Task data »
>>>

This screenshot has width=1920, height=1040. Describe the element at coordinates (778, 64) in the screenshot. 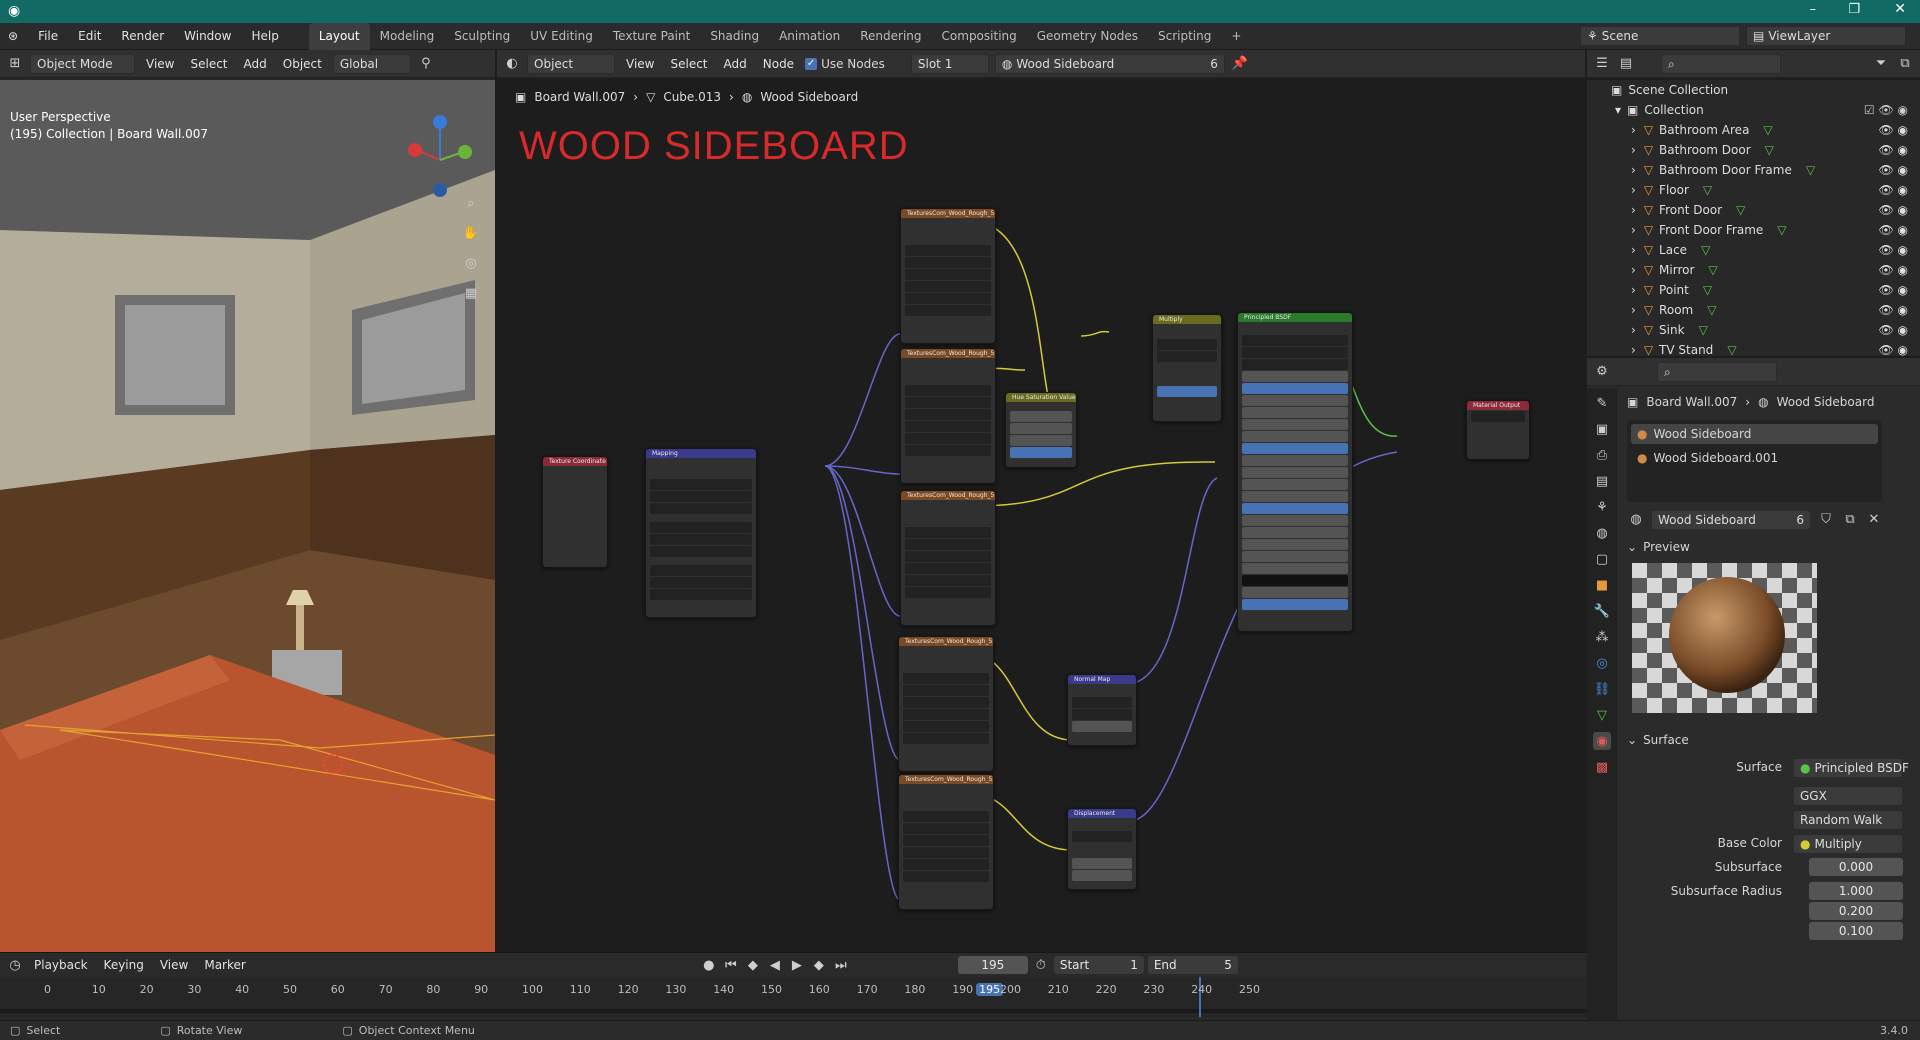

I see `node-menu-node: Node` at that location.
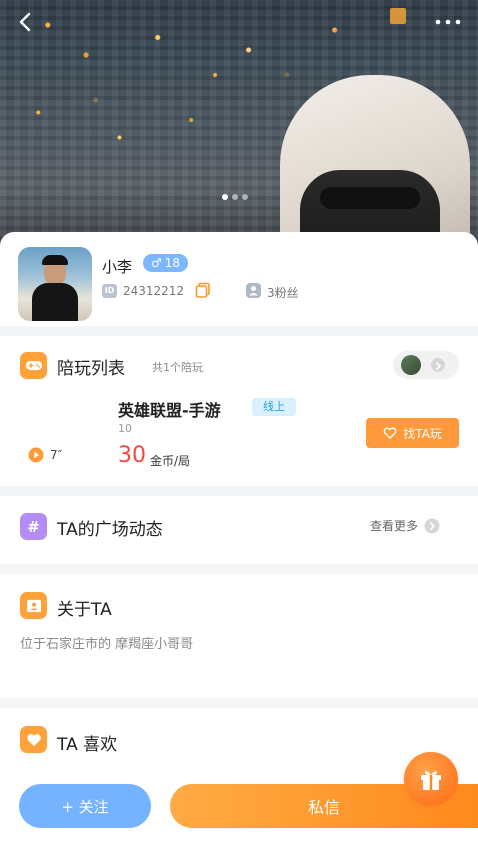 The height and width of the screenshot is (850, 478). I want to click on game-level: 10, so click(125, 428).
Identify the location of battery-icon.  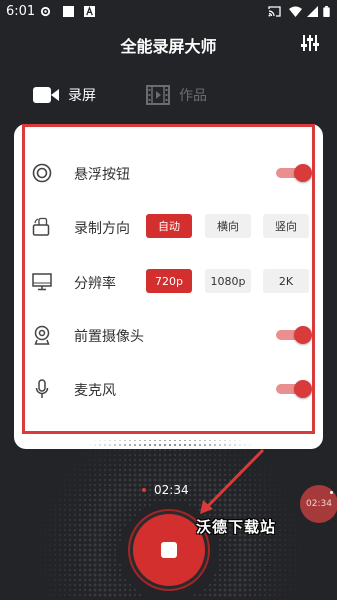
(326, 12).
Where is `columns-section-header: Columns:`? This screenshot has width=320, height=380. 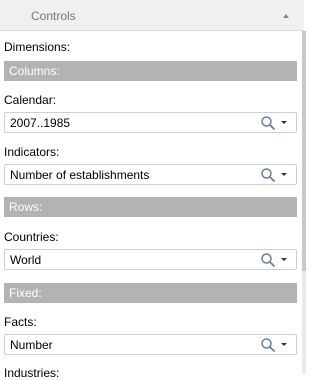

<<<

What you should do » Rewrite the lines of the data above as a numbered list, omitting blank lines and leaving the pictures out.

Exercise solution »
1. This screenshot has width=1920, height=1040. Describe the element at coordinates (778, 64) in the screenshot. 
2. I see `node-menu-node: Node` at that location.
3.  The height and width of the screenshot is (850, 478). I want to click on game-level: 10, so click(125, 428).
4. Identify the location of battery-icon.  
5. (326, 12).
6. Where is `columns-section-header: Columns:`? This screenshot has width=320, height=380. 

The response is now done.